An order for spousal maintenance can be made for a fixed term i.e. two years, five years. Such an order is likely to be made in circumstances where the children are dependant or to allow one spouse to find suitable employment or to retrain.
An order for spousal maintenance can also be made on what is termed a ‘joint lives’ basis which means that it will continue until either person’s death or when the person in receipt of maintenance re-marries. Cohabitation does not automatically bring maintenance to an end. Such orders are common in cases where the person in receipt of maintenance is caring for young children and is therefore unable to work. There are also various other ‘trigger dates’ which can be included at which time the spousal maintenance will come to an end e.g. if the person begins cohabiting with a new partner or when the youngest child of the family reaches the age of 18 or finishes full time education.
A ‘nominal’ order provides for a small sum of £1 per year to be paid, to enable the person in receipt of maintenance to make a claim in the future for a higher amount if their financial circumstances change. Such orders will in most cases be made where there are young children of the family.
In the recent case of SS v NS (2014), the Judge set out a number of principles to take into consideration when dealing with a claim for spousal maintenance.
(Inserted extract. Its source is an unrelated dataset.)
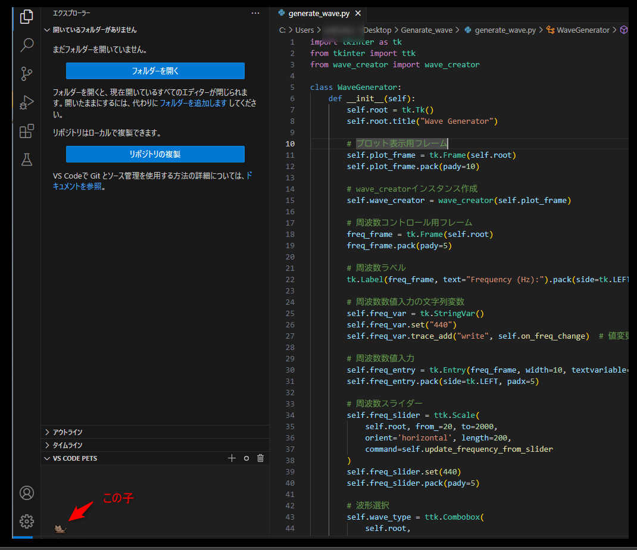Click the roll-call icon in VS CODE PETS

click(246, 458)
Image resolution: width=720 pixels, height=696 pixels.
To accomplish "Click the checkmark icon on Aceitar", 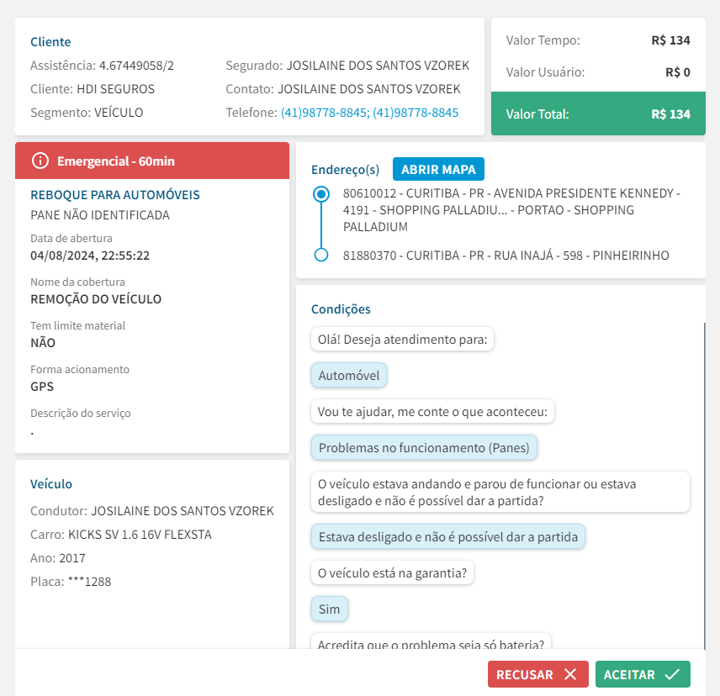I will pos(671,674).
The starting consideration is whether there are ‘hard future needs’ to be met and if so, to then consider how much maintenance should be paid and for how long, with a developing trend for independence of both parties. When determining whether choices made during the marriage have generated ‘hard future needs’ the duration of the marriage and the presence of children are important considerations. It was emphasised that the Court must consider a termination of maintenance as soon as is reasonable and an order for a specific term should be considered unless the receiving spouse would be unable to adjust without undue hardship. Other principles set out in this judgment include that the standard of living enjoyed by the parties to a marriage is a relevant consideration however should not be decisive and if the paying person receives a bonus in addition to their salary, essential outgoings should be met from the salary and luxuries from the bonus.
Another recent decision in Wright v Wright (2015) demonstrates a change in the way Family Courts are now dealing with spousal maintenance. In this particular case, the wife was refused permission to appeal a downward variation of a maintenance order and was criticised for making no effort to find suitable employment. The Judge stated that when children reach the age of 7 years a mother should be in a position to commence part-time work and make some financial contribution to family life.
The recent case law demonstrates that in divorce proceedings a spouse can no longer expect to have their income needs met by the former spouse indefinitely many years after the divorce. It might be said that spousal maintenance is by no means a ‘meal ticket for life.’